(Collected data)
★ ★ ★ ★ ★ ★ ★
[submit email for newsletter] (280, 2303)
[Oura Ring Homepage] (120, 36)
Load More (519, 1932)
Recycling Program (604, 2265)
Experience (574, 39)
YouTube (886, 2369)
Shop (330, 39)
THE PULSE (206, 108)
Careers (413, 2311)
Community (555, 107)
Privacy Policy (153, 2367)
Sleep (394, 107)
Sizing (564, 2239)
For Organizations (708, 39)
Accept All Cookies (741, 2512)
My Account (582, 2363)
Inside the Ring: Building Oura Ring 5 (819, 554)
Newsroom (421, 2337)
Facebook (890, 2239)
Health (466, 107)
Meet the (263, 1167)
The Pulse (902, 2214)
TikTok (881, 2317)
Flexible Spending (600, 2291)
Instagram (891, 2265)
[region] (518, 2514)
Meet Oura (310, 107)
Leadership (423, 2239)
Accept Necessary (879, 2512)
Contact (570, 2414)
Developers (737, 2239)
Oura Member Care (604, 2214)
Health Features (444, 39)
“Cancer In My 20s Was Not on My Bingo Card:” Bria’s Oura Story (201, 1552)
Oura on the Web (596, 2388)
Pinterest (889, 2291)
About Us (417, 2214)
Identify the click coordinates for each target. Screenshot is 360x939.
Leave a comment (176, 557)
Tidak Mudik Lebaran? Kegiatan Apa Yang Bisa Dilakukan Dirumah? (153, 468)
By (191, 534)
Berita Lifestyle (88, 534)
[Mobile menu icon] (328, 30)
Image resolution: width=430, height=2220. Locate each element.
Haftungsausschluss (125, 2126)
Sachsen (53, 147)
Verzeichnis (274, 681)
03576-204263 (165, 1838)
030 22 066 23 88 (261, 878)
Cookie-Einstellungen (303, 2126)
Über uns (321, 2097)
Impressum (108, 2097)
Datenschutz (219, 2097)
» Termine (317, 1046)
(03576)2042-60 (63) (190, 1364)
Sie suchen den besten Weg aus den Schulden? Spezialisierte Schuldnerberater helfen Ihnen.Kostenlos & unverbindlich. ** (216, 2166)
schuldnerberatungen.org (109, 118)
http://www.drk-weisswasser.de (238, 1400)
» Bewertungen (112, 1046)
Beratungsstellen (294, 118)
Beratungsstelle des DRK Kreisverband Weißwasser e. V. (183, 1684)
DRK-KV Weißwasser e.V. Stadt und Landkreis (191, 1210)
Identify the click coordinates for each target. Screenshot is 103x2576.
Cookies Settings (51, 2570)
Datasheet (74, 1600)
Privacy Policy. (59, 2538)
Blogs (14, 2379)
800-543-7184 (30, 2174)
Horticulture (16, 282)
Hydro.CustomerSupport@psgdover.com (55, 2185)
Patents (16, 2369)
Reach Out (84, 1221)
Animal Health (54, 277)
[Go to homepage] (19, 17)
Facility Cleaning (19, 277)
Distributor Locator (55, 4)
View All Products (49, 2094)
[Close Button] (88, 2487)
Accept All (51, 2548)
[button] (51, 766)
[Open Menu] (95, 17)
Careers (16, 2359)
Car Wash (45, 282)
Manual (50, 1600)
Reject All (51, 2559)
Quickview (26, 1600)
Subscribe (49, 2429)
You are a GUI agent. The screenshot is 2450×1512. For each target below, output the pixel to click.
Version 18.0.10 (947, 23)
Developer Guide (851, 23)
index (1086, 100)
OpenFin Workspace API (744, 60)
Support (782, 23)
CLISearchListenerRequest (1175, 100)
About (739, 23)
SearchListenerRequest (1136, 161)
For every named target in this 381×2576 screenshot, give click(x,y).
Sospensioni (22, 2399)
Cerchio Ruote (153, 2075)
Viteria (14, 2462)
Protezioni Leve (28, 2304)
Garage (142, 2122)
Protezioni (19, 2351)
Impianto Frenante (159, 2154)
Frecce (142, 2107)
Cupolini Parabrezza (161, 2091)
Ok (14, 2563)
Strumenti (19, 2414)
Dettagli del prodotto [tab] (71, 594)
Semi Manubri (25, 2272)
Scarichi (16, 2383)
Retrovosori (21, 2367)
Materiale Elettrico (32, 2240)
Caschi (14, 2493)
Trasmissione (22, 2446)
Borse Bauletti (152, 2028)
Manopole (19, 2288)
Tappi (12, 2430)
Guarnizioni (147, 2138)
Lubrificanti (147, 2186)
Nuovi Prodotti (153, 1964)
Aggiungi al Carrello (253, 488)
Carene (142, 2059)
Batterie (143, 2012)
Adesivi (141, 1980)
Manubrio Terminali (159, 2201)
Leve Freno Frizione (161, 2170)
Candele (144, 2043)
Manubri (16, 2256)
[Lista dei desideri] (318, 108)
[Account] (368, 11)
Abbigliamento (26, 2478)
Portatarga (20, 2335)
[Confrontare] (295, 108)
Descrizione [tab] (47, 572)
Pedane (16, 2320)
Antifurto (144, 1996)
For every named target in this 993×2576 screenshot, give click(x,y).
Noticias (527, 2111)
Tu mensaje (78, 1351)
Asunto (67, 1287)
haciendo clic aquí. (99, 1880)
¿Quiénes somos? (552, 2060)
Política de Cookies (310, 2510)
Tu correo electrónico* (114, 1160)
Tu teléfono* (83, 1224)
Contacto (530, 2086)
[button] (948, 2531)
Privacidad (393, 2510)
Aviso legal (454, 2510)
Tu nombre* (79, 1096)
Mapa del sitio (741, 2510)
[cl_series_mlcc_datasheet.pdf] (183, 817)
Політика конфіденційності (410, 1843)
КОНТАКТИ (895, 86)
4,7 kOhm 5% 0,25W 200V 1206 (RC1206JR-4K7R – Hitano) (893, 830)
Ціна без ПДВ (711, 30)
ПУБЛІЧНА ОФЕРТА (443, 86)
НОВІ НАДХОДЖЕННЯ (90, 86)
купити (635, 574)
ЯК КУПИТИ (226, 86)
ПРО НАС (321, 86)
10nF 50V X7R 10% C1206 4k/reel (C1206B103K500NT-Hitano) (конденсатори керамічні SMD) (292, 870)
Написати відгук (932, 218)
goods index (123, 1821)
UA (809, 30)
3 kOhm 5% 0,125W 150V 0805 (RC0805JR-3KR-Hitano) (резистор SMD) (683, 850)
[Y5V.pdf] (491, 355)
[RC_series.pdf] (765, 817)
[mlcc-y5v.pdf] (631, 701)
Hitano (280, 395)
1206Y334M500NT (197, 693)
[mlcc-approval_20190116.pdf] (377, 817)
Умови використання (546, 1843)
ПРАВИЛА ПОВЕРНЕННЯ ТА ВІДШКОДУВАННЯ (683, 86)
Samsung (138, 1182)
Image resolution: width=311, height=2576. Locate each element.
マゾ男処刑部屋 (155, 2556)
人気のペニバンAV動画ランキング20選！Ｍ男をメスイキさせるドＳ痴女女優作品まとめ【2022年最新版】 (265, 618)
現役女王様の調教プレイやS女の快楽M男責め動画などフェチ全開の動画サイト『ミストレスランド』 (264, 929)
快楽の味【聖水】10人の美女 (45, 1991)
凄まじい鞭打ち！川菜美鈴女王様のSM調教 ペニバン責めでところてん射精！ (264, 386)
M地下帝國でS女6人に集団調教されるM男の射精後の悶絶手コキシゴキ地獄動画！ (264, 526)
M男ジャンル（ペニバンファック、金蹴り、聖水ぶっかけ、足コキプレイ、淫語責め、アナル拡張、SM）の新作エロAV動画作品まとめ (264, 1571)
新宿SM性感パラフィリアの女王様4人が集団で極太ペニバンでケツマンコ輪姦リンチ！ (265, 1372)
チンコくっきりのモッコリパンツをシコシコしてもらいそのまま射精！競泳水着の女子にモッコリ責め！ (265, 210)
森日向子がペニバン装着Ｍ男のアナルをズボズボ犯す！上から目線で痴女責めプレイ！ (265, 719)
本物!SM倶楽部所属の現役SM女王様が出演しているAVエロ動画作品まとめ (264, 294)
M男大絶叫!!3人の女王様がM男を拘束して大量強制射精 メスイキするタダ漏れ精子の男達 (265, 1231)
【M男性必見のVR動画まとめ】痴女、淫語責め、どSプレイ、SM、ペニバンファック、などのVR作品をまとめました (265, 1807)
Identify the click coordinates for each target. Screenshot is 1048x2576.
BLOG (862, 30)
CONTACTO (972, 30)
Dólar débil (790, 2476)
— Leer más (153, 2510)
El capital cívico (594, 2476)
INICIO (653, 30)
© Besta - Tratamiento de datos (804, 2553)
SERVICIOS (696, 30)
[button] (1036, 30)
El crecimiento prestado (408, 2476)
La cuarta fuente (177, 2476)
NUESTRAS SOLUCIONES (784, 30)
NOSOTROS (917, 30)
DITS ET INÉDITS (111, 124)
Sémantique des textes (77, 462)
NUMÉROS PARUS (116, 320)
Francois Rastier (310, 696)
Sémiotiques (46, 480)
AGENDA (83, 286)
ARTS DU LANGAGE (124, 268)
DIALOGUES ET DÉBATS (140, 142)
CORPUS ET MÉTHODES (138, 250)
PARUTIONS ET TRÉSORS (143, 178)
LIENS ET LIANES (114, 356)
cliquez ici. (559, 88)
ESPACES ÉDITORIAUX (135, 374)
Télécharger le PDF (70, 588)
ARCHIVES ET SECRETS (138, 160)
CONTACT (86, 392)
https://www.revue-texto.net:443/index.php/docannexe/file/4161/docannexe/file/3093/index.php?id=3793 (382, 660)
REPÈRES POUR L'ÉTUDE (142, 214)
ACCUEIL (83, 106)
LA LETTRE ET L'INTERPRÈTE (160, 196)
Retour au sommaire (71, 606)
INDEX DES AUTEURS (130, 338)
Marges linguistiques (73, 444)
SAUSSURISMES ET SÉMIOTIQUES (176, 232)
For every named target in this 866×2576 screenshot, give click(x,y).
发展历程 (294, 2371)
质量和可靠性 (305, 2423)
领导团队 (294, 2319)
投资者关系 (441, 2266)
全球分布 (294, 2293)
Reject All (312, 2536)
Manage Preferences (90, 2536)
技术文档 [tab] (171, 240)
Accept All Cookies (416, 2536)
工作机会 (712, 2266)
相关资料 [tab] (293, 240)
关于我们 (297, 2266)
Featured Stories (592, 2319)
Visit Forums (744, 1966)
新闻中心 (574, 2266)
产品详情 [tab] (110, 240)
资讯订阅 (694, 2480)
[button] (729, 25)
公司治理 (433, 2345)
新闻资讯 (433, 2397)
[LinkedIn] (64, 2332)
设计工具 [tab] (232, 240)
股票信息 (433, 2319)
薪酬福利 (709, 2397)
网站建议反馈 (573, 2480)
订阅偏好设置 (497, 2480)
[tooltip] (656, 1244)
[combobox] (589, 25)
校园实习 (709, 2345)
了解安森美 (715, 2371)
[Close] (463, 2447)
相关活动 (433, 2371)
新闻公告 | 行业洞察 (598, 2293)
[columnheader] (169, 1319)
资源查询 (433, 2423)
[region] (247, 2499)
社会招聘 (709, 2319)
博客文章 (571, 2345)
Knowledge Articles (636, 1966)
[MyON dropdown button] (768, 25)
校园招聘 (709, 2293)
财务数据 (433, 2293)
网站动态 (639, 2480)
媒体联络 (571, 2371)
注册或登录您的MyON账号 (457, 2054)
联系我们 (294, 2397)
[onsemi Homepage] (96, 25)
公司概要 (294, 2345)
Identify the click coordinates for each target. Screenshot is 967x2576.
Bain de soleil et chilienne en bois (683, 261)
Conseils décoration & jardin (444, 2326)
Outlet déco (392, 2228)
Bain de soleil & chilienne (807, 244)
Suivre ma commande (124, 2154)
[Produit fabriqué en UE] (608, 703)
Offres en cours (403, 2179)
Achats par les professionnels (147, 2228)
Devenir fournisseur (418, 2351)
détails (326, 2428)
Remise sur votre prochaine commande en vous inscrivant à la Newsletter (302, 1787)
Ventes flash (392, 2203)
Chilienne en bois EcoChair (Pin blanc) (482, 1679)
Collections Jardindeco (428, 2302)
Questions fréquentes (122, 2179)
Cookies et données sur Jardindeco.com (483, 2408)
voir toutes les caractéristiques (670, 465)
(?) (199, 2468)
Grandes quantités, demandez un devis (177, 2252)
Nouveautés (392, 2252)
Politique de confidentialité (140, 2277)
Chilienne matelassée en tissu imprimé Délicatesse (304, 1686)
★ ★ ★ ★ ★ ★ ★
Problem statement: Above are the entries. Output exactly the lines beginning with the line that has "博客文章 (571, 2345)" and ending with the line that has "détails (326, 2428)".

Answer space:
博客文章 (571, 2345)
Knowledge Articles (636, 1966)
[MyON dropdown button] (768, 25)
校园招聘 (709, 2293)
财务数据 (433, 2293)
网站动态 (639, 2480)
媒体联络 (571, 2371)
注册或登录您的MyON账号 (457, 2054)
联系我们 (294, 2397)
[onsemi Homepage] (96, 25)
公司概要 (294, 2345)
Identify the click coordinates for each target. Screenshot is 967x2576.
Bain de soleil et chilienne en bois (683, 261)
Conseils décoration & jardin (444, 2326)
Outlet déco (392, 2228)
Bain de soleil & chilienne (807, 244)
Suivre ma commande (124, 2154)
[Produit fabriqué en UE] (608, 703)
Offres en cours (403, 2179)
Achats par les professionnels (147, 2228)
Devenir fournisseur (418, 2351)
détails (326, 2428)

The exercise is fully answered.